Most likely, what’s done will be a combination of these things, and only a partial job of restoring 100% of benefits. Each of these actions will see political push-back from large numbers of affected individuals. How all that shakes out is uncertain.
To think there will be no cuts appears to be an unwise stragegy.
How big will the cuts be?
That’s the million dollar question. Who knows? Predicting nothing doesn’t make sense. Predicting the full default cuts (at least for current/near-term retirees) is probably overly conservative.
In the table below, the default cuts reflect what current law requires if Congress does nothing. Once the trust fund is depleted around 2033, benefits must be limited to annual payroll tax, producing an immediate cut of roughly 20% that slowly worsens over time as demographic trends continue (these figures are less certain than the trust fund projection but are heading in the right direction). This path assumes zero political intervention, no additional revenue, and no changes to benefit formulas. Cuts on this scale have never occurred when a large, well-understood cliff was visible years in advance.
The predicted cuts, assume Congress behaves as it historically has: acting late but not allowing an abrupt, permanent reduction of the default magnitude for current and near-term retirees. In practice this usually means a combination of measures – raising the taxable wage cap, modest payroll tax increases, and slowing benefit growth for higher earners and future retirees. That should partially restore solvency, but may well not fully return benefits to 100% of scheduled levels.
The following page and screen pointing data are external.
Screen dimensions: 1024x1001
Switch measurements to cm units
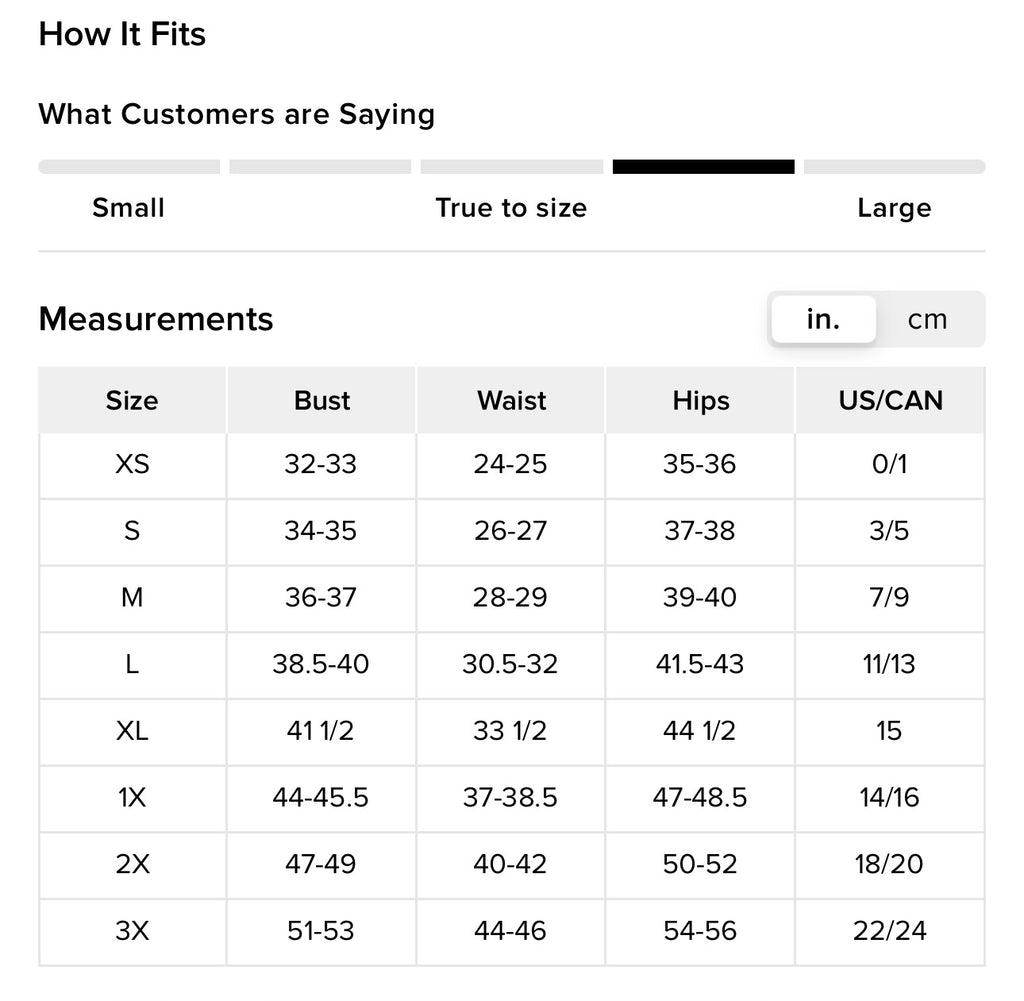[927, 320]
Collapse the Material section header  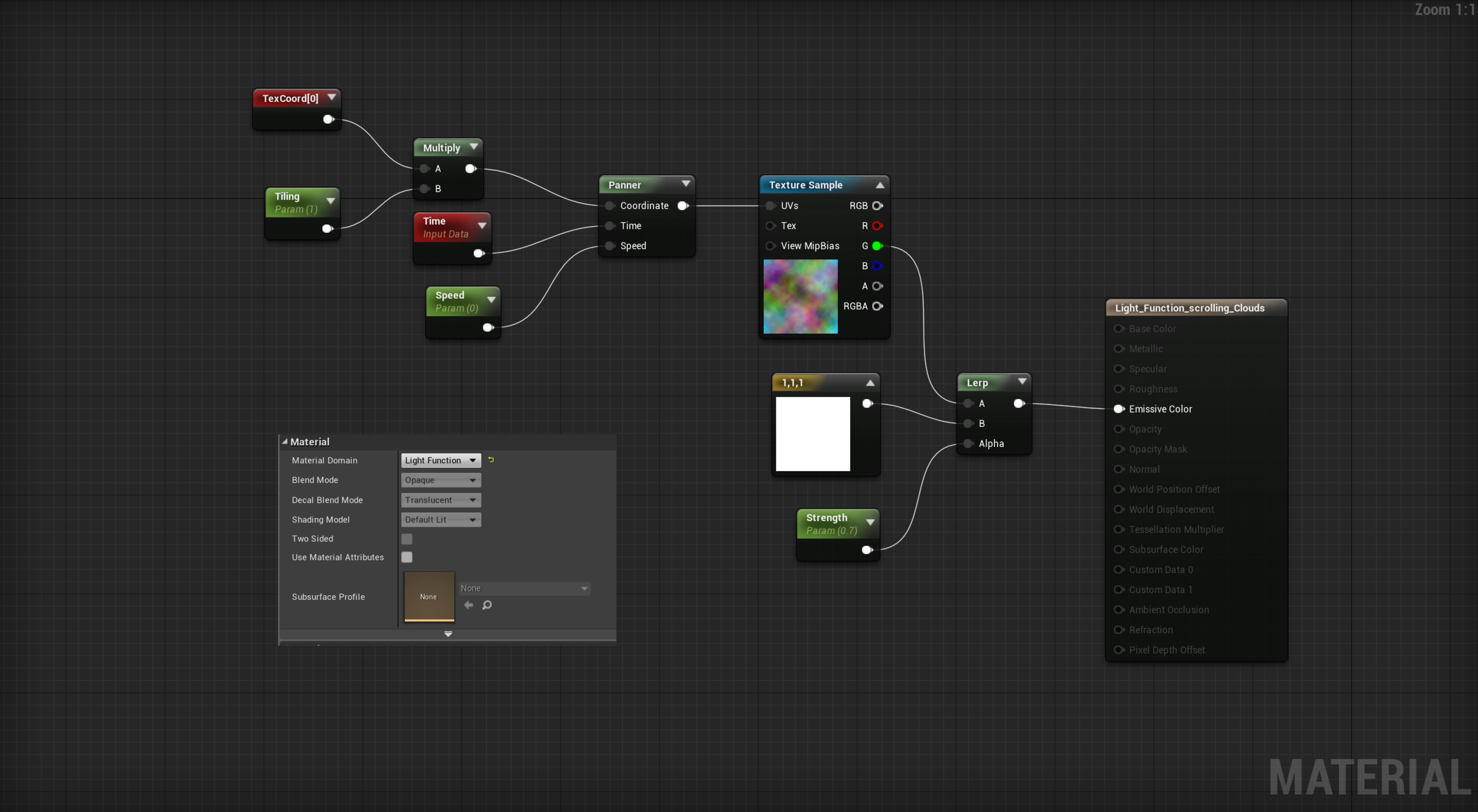285,441
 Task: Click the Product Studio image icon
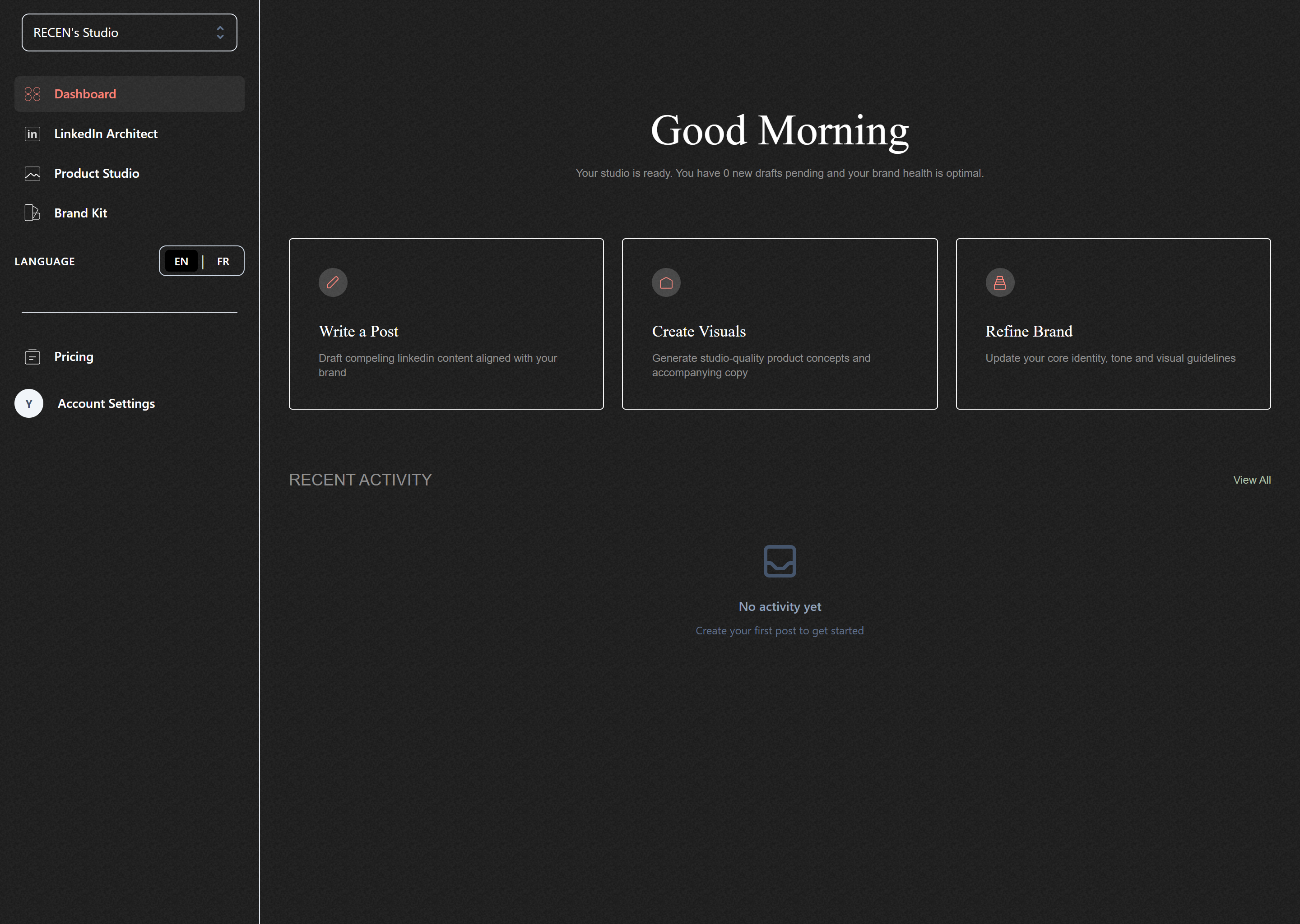(32, 173)
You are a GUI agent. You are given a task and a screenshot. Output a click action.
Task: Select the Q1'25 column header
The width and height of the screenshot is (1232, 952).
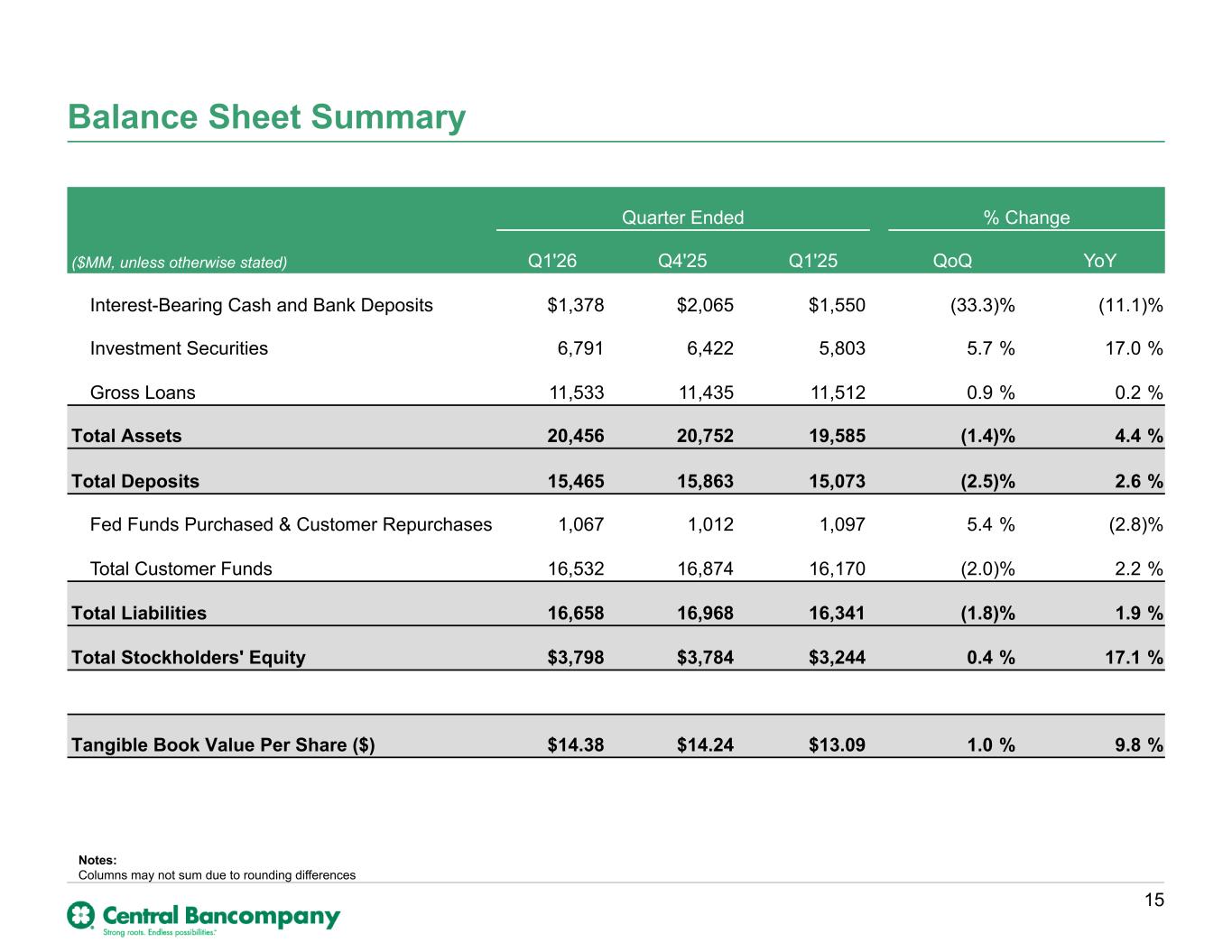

The result is a smaller, temporary shortfall around the depletion date that gradually stabilizes at a lower but politically tolerable level.
| Year | Default cut (do nothing) | Predicted cut (likely action) |
|---|---|---|
| 2030 | 0% | 0% |
| 2031 | 0% | 0% |
| 2032 | 0% | 0% |
| 2033 | -20% | -15% |
| 2034 | -20% | -14% |
| 2035 | -21% | -13% |
| 2036 | -21% | -12% |
| 2037 | -22% | -11% |
| 2038 | -22% | -10% |
| 2040 | -22% | -10% |
| 2045 | -24% | -10% |
| 2050 | -25% | -10% |
| 2054 | -26% | -10% |
To simplify planning it might make sense to assume a permanent cut of about 12% in 2033.
I’m just an individual sharing my thoughts and analysis, not a financial professional. Do your own research or consult a qualified advisor before making financial decisions.